▸ Work instructions
What's wanted here is the full listing below, repeated exactly, with no images in it.

▸ Exercise input
⟨

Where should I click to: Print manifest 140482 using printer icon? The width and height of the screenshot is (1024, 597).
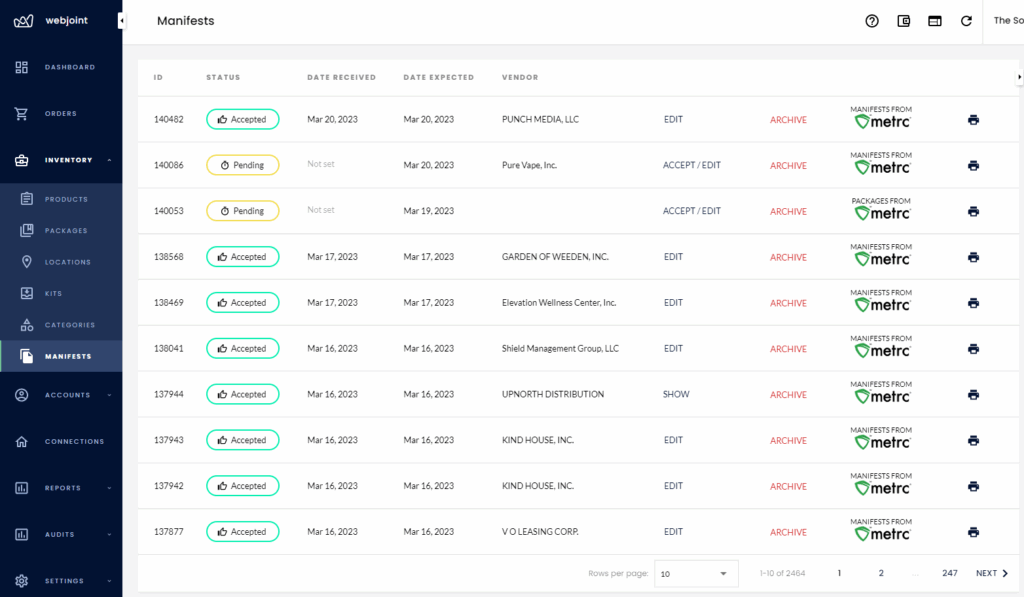pyautogui.click(x=973, y=120)
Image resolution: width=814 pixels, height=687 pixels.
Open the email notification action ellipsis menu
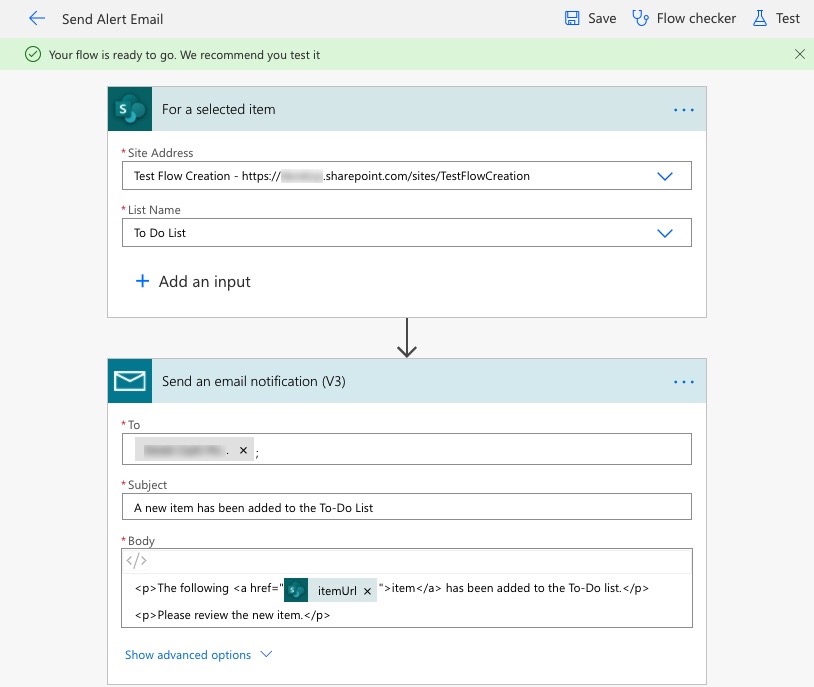point(683,382)
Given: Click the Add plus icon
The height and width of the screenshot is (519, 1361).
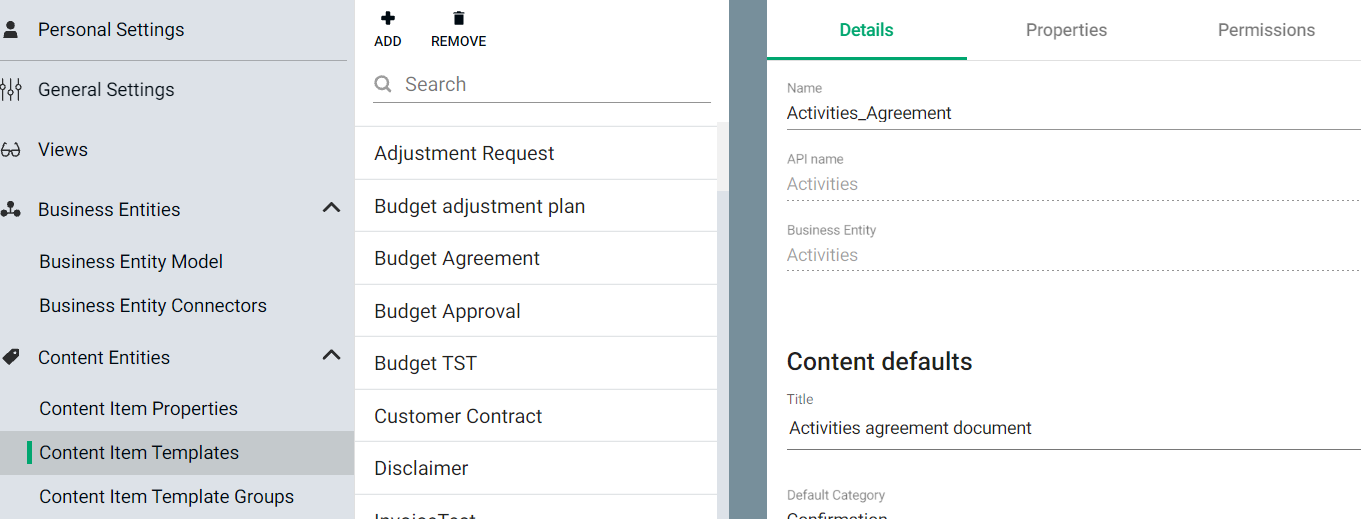Looking at the screenshot, I should [388, 18].
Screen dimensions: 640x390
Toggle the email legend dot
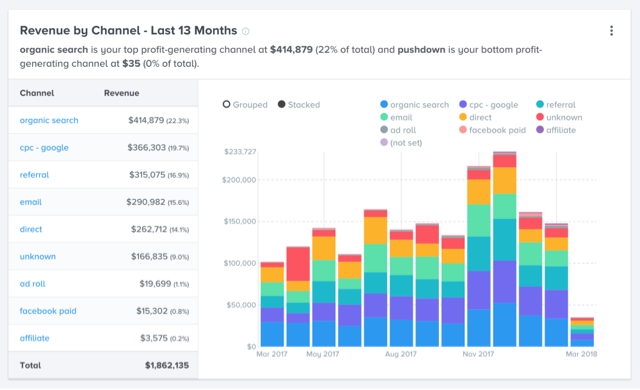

⟩

▸ Task response
Where should I click to: Print manifest 140482 using printer icon? The width and height of the screenshot is (1024, 597).
pyautogui.click(x=973, y=120)
Image resolution: width=814 pixels, height=687 pixels.
Open the email notification action ellipsis menu
point(683,382)
Given: Click the Add plus icon
The height and width of the screenshot is (519, 1361).
Looking at the screenshot, I should [388, 18].
Screen dimensions: 640x390
Toggle the email legend dot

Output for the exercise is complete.